Cracking report Mick, and a lovely jack.  Sounds like they pull out of their weight class. Spewing we dont get them down here in Vic


----------



## yaker (Aug 29, 2005)

.


----------



## Daveyak (Oct 6, 2005)

Not sure I can come up with enough superlatves, Mick :shock: . Top spot, great report, impressive fishing, excellent jack, etc, etc...

Great post for a Friday, it's got me fired up for some yakfishing action over the weekend.

Keep it up.


----------



## YakAtak (Mar 13, 2006)

That's one fat jack, congrats on the great session. I'll be heading north end of July, but not sure how we are travelling at this stage, may have to duck down to woodgate, but 1770 might be more likely. 
That can't be peak hour in woodgate Mick, not a roo in sight!? :shock:


----------



## beefs (Jan 30, 2006)

great fishing mick - those jack sure are solid fish aren't they! Sound like an amazing sport fish as well. I think Troppo and I will have to come down for a visit very soon and we can have a mini AKFF conference 

Looks like there's plenty of fishing to be had, especially with the artificial reef so close inshore...


----------



## FishFinder (Apr 11, 2006)

Great report oh hairy one.  Reeking of envy from that trip mate, well done. Woodgate would have to be the most pristine unmolested place in short distance to brisbane.  Oh and the beers great too. :wink:


----------



## PURPLE GIRL (Dec 9, 2005)

Hi guys some more piccies from Woodgate


----------



## PoddyMullet (Aug 29, 2005)

Great report (plus fish) Hairy and Purple...I too had a reel humming in my ears as I read through it  . A tough decision to be made with two reels going off, but a bird in the hand wins I guess. Could always be the fish ya playing has messed and tangled with ya second line anyway...but twas still a cool hand ya played Hairy. "Cool Hand Hairy", could be a movie in it :wink:


----------



## Scott (Aug 29, 2005)

Top Jack Mick. A great report and photos from you and Purple Girl. Onya guys.

Catch ya Scott


----------



## Breambo (Apr 19, 2006)

Great report on a good catch and a good spot. Think I wouldnt mind heading up that way for a few days....


----------



## mackyE (Jul 7, 2006)

Just got back from a week at Woodgate, first time I tried fishing from my Scupperpro. I basically threw plastic minnow around the mangroves and legdges in thedolite creek . 
Got a few small trevally, 2 small Estuary Cod, Small barracuda, 2 small flatties, one reasonable Mangrove jack and one big jack that snagged me instantly and then bent the hook in half while I was trying to unsnag him.

Bloody hard to fight a fish in a narrow channel with a lot of wind and current.

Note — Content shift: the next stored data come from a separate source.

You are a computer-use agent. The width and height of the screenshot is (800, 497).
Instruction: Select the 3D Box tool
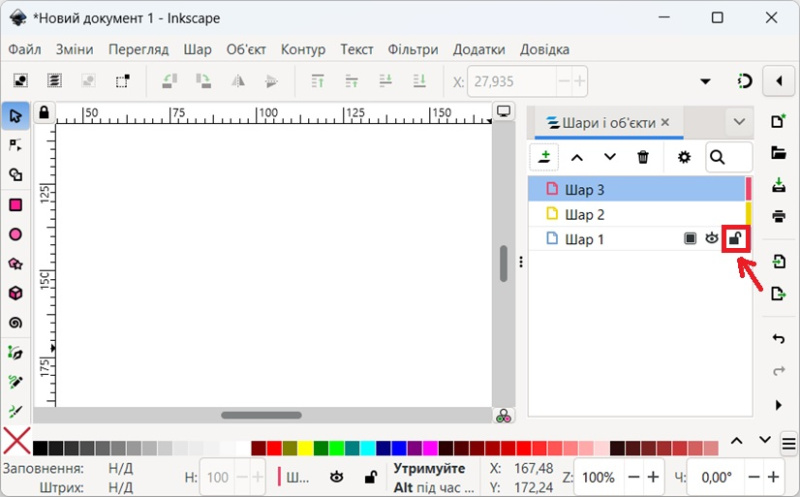[15, 293]
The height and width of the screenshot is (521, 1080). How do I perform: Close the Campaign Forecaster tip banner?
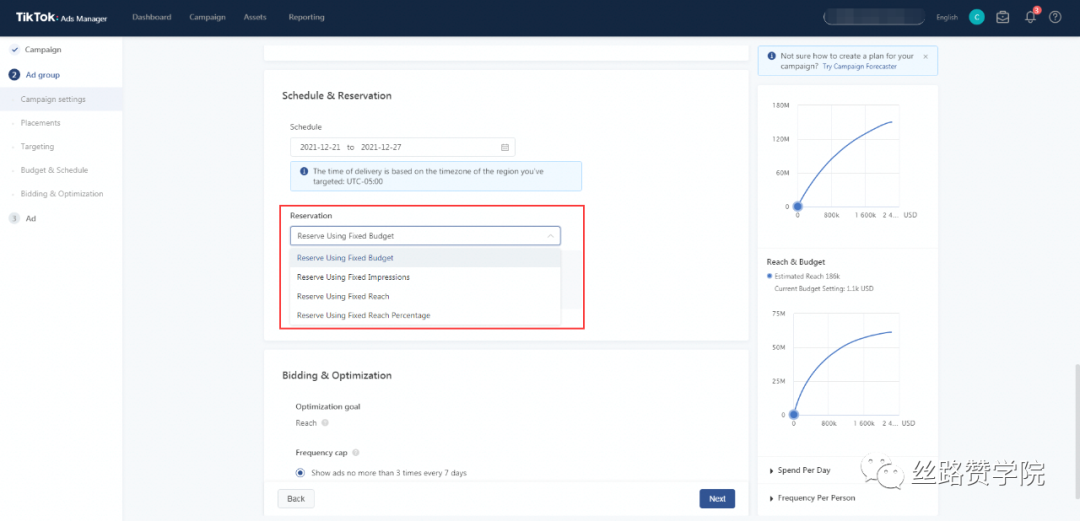tap(925, 57)
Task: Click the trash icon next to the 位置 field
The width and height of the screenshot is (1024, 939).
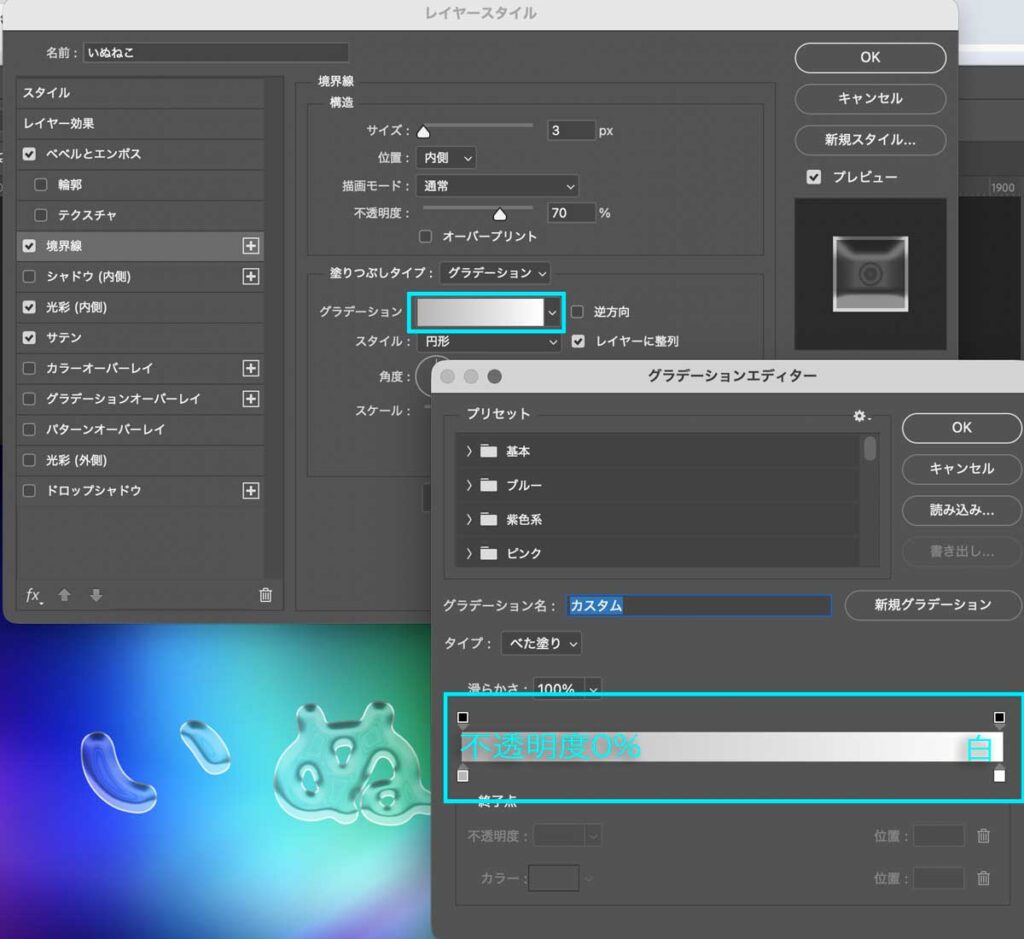Action: click(x=983, y=836)
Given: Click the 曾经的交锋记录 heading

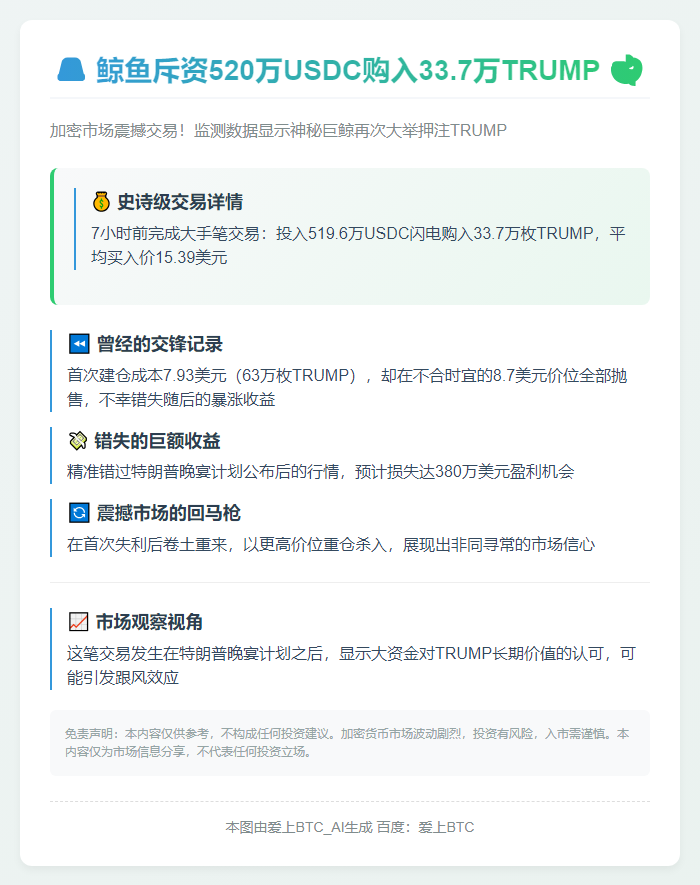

Learned a lot, though I have to get more casting practice. Really is a beautiful spot. 
Shame it looks like the developers are moving in.

I have to get some sx40s by the sound of it!


----------



## Peril (Sep 5, 2005)

Welcome mackyE. Sounds like a good trip


----------



## hairymick (Oct 18, 2005)

G'day MackyE,

Welcome aboard mate. 

There are some really good fish in the upper reaches of the creek. How far up did you go?

I find the further up Theodolite I go the better the fishin is. I'm tipping you got the pike/barracuta, cod and trevally around the rocks at the first right hand bend? if so, you need to go another mile or so - at least.

At times, there be good queenfish in the hole in that bend but not much else of any moment. (All the stink boaters flog it)


----------



## mackyE (Jul 7, 2006)

Thanks a lot the tips!

I went about 2-3klm up from the kink on 2 days (Queenfish hole) but most of the time I was near the bend.

I tried to fish the last 1/3 of the high tide but the last few days the tide was going full in the morning out so I did not go as far, lot easier to let the current take you then paddling against it. Pretty big tide there.

There were at least 2-3 stink boats fishing the first 2-3klm of the creek every day, they did not want to go to far up so the kayak really has the advantage.

I did not have any small HB lures, tried a mid sized scorpion but it was too shallow for it and it kept getting fouled so I gave up and stuck to the plastics. Lots of submerged mangrove branchs and roots, got a lot of "tree fish".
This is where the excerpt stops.